Work required —
Copy out the records verbatim, everything from the line containing "You are a computer-use" down to the end of the records. Leave the pictures out of your copy.
++++
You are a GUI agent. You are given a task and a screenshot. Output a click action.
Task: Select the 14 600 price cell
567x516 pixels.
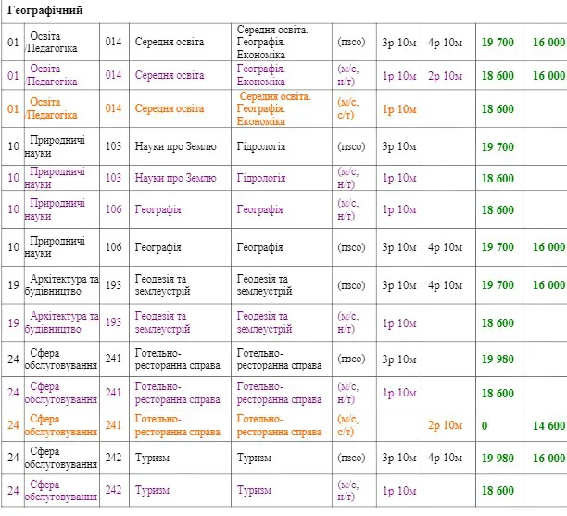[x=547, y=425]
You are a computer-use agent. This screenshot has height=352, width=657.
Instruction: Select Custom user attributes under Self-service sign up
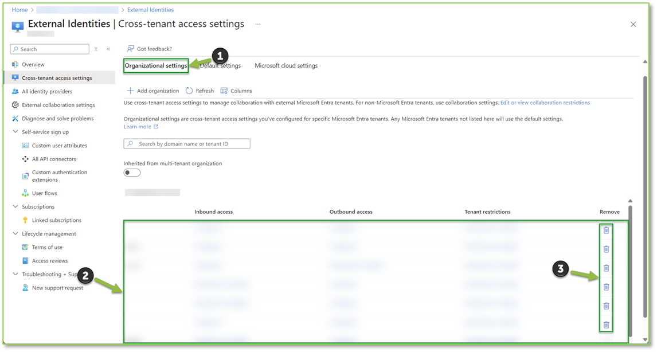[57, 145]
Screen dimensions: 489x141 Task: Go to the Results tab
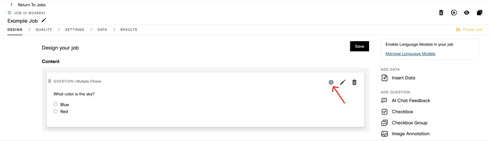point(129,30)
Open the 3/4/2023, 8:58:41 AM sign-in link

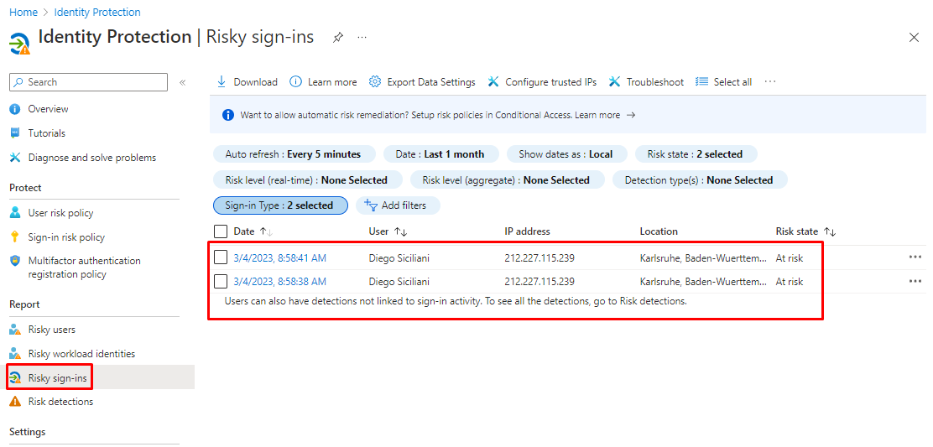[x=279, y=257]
++++
Solution below —
You are a computer-use agent. This screenshot has height=352, width=657.
Instruction: Select Custom user attributes under Self-service sign up
[57, 145]
Screen dimensions: 489x141 Task: Go to the Results tab
point(129,30)
Open the 3/4/2023, 8:58:41 AM sign-in link

[x=279, y=257]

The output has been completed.